ABOUT THIS TASK ->
Of the lines in the data below, count the ones holding the string "Sort", and answer with that number only.

[Collected data]
=====

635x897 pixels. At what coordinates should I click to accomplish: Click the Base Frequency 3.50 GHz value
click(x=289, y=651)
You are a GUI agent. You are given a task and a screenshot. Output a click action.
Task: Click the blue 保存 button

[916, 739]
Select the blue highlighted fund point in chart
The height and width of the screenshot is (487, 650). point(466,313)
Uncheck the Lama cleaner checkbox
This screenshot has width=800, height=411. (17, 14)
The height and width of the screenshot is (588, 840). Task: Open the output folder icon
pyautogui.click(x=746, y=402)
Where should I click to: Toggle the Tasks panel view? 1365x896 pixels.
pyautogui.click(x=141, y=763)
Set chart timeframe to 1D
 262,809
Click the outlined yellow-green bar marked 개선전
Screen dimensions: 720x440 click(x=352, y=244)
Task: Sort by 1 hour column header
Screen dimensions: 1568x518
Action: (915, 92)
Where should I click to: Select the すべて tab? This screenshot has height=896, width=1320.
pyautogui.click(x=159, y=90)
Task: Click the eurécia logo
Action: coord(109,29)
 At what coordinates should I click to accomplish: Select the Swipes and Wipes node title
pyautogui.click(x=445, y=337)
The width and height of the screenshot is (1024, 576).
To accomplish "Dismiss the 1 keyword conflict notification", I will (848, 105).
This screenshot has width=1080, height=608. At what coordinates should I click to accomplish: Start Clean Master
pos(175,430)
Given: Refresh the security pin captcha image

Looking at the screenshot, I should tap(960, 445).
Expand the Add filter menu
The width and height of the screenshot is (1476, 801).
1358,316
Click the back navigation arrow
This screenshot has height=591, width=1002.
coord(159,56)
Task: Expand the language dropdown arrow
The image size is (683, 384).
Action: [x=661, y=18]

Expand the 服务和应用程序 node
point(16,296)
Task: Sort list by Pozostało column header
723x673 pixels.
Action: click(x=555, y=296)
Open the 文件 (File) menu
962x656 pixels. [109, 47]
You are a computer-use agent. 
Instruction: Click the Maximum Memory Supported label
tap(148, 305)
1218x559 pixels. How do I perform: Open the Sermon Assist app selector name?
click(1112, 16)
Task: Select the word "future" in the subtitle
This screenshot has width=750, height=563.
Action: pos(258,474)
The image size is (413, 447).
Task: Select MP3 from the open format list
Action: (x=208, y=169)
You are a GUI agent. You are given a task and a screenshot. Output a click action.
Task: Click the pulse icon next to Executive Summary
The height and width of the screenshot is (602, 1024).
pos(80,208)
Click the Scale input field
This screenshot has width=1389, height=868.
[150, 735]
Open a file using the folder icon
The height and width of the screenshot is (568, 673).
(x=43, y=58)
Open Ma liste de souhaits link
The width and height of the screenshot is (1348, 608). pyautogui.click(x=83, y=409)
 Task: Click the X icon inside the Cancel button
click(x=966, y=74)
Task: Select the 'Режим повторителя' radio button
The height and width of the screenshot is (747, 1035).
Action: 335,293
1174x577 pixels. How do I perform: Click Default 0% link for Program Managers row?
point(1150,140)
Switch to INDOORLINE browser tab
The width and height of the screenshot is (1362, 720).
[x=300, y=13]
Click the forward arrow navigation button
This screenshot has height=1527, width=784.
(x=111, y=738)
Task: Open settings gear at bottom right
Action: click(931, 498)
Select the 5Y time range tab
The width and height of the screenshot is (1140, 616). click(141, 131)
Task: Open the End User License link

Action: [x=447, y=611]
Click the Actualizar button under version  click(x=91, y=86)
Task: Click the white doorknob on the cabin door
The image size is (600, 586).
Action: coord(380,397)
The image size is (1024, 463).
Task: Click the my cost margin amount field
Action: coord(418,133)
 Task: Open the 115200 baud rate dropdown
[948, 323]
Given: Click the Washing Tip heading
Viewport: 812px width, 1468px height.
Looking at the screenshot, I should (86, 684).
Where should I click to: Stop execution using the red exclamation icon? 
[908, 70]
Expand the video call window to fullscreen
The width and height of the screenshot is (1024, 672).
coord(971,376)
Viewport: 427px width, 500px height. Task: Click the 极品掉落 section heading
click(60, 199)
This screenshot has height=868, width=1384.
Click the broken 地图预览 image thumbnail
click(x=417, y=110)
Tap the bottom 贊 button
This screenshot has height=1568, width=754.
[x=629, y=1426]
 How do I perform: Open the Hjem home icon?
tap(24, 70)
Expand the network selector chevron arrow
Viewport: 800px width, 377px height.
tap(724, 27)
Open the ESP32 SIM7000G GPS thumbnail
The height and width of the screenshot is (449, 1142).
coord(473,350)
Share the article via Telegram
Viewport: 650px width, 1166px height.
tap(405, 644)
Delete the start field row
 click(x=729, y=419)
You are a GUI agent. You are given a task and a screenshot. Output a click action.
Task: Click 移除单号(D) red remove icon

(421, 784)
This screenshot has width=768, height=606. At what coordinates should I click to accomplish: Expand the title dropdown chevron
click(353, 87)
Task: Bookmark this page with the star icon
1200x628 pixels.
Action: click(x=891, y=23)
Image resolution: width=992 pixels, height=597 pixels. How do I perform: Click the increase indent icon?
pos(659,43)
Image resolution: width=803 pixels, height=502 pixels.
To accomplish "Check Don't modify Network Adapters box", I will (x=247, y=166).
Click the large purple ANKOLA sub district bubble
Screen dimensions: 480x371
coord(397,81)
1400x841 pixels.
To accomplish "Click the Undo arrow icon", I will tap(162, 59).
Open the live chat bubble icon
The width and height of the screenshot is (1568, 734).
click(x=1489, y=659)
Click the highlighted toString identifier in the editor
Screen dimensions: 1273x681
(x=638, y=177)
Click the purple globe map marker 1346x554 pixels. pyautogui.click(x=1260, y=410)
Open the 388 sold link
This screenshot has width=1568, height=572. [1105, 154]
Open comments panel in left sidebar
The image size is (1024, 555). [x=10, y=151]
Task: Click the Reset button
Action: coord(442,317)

=====

EXPECTED OUTPUT ->
2